The credit improvement is perhaps most staggering in the state of California. Following a fiscal year that initially estimated a $54 billion shortfall due to Covid concerns, California closed fiscal-year 2021 with a surplus of $47 billion. California’s budgetary strength has been driven by substantial growth in general fund revenues, driven by $25 billion in personal income tax growth and almost a $7 billion increase in corporate tax collections. In addition to the revenue gains, the state also received $27 billion in federal ARPA funds. Notably, under the 1979 State Appropriations Limit Law, spending increases are capped by inflation and population growth, and therefore California can’t just spend all of its windfall. Surplus funds are to be split evenly between the schools and taxpayers, or the state could choose to lower or rebate taxes, which we deem increasingly likely.
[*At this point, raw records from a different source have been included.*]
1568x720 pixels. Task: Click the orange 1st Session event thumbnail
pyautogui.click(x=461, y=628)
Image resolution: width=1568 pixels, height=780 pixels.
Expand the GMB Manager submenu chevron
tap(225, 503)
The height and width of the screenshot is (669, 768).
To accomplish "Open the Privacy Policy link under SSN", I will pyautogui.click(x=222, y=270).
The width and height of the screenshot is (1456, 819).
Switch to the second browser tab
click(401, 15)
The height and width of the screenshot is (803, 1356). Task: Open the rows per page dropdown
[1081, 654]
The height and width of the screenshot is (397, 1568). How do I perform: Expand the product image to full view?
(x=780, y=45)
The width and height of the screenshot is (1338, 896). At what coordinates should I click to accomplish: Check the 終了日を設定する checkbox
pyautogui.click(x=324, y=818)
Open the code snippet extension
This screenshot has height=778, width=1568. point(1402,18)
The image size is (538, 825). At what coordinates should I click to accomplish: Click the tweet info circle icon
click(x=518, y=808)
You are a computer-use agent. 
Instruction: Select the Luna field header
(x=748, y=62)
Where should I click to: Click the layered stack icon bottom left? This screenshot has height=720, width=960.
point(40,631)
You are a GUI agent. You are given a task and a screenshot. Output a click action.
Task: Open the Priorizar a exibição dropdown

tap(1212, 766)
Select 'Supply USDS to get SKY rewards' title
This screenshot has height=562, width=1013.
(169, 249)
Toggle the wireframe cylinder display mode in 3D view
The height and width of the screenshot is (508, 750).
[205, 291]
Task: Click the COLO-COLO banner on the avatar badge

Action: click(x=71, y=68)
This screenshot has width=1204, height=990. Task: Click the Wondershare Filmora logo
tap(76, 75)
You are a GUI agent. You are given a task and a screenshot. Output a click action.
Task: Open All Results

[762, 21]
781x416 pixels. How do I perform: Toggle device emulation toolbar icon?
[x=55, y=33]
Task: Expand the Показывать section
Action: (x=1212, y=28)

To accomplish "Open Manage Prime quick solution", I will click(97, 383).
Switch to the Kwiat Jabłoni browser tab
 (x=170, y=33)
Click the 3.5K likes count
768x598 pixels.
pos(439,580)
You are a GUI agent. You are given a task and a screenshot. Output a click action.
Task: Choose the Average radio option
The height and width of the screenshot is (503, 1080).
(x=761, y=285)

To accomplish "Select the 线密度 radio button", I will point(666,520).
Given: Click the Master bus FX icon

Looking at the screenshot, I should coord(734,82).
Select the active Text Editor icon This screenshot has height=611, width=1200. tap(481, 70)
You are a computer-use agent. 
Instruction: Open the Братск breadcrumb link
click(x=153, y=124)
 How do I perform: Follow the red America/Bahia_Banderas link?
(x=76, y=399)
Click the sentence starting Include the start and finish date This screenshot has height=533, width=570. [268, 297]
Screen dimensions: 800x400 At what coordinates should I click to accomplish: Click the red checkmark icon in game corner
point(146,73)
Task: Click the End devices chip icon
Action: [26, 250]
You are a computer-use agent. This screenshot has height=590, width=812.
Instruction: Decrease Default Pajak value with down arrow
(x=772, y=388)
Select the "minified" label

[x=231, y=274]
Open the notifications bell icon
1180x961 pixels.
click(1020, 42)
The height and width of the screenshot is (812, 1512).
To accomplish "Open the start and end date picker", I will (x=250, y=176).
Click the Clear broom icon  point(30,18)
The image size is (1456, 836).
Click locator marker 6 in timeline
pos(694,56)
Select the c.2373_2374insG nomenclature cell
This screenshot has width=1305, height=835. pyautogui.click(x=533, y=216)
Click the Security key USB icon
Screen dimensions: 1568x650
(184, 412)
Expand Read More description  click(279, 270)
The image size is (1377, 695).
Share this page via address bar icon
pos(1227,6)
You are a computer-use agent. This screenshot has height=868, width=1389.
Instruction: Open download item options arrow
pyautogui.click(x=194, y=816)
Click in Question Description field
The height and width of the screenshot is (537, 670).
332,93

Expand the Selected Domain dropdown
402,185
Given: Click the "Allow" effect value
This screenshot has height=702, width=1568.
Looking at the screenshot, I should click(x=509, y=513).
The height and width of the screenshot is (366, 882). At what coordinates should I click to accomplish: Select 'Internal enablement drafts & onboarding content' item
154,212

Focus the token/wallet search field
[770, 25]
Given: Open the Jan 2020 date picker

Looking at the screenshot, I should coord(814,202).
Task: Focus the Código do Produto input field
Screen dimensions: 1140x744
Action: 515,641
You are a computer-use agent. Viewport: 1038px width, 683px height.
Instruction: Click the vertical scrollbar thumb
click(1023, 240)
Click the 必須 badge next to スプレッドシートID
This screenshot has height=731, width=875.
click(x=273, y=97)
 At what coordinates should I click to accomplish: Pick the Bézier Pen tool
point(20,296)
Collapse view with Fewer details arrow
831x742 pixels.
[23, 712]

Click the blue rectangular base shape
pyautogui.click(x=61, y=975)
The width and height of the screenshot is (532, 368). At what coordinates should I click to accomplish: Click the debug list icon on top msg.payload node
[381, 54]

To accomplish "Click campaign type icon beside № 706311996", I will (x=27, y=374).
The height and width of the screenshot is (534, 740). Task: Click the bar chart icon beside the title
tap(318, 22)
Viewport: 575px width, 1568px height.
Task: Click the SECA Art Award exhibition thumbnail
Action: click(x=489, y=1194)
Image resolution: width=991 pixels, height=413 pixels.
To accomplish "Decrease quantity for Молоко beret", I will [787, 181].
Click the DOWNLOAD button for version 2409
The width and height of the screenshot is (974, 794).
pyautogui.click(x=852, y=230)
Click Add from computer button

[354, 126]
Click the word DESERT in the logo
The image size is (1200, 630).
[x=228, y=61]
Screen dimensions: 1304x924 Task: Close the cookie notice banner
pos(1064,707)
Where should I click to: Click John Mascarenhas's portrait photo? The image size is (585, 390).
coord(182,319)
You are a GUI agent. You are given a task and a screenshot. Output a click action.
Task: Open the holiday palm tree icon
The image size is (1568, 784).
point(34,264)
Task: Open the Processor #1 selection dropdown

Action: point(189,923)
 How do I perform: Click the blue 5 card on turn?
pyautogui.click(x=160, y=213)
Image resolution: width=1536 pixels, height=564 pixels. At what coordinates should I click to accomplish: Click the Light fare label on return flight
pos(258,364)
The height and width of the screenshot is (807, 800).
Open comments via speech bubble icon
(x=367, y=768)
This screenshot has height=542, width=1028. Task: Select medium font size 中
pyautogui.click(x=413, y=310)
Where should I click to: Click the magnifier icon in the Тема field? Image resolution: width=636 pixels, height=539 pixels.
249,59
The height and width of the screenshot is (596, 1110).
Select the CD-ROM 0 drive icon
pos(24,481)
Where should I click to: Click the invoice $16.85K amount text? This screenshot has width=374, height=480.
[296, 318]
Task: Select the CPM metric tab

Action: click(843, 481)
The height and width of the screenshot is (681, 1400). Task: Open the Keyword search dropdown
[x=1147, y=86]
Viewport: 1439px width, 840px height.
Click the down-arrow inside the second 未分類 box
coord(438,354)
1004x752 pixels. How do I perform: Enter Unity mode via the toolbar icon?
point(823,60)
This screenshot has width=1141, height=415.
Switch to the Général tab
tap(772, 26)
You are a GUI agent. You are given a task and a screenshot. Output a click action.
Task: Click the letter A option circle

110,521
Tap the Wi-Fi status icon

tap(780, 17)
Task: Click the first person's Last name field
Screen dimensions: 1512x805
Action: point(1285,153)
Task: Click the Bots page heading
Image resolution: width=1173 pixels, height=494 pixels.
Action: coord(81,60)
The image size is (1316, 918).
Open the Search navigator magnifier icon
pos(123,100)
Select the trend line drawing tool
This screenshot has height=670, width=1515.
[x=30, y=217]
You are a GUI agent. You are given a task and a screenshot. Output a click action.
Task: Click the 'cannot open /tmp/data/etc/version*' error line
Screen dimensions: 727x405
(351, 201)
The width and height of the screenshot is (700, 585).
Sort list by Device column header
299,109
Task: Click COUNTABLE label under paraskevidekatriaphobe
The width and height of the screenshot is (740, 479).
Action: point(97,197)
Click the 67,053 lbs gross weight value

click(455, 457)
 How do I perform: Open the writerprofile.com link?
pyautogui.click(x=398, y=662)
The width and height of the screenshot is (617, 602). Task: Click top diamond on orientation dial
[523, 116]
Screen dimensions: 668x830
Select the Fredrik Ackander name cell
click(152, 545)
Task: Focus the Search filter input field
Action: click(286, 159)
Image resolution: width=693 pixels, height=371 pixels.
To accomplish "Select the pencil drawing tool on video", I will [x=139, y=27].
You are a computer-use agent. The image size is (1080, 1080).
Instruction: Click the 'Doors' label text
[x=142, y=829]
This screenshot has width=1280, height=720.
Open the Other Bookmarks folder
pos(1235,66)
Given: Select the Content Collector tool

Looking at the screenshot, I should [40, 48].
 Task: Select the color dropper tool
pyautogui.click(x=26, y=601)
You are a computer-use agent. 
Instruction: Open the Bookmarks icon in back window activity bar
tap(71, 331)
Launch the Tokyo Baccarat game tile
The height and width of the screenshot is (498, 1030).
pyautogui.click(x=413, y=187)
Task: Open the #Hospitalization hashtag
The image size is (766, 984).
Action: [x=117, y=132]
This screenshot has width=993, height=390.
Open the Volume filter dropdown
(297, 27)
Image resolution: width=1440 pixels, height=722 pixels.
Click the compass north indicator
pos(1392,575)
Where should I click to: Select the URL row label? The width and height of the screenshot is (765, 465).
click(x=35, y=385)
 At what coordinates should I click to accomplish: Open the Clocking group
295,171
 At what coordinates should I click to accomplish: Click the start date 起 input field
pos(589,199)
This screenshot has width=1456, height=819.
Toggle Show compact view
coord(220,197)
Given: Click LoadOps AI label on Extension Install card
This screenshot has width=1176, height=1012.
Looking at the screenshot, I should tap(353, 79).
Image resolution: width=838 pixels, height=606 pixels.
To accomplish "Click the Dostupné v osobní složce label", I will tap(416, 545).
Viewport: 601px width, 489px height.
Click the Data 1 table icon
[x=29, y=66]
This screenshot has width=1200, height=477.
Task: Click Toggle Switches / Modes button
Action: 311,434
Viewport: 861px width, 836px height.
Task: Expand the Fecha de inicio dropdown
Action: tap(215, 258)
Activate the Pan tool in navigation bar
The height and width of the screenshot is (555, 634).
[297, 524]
Rating agencies are also accounting for these budget improvements in their credit rating actions. In the first three quarters of 2021, Moody’s upgraded 393 issuers and downgraded 293 issuers, marking the highest year of upgrades relative to downgrades since 2008. We expect this positive trend to continue into early 2022. Issuers that have experienced heavy downgrade pressure over the last decade are receiving positive credit outlooks, and earlier this month S&P revised its outlook on Illinois’ BBB rating from stable to positive, joining Fitch, which improved its outlook to positive last June.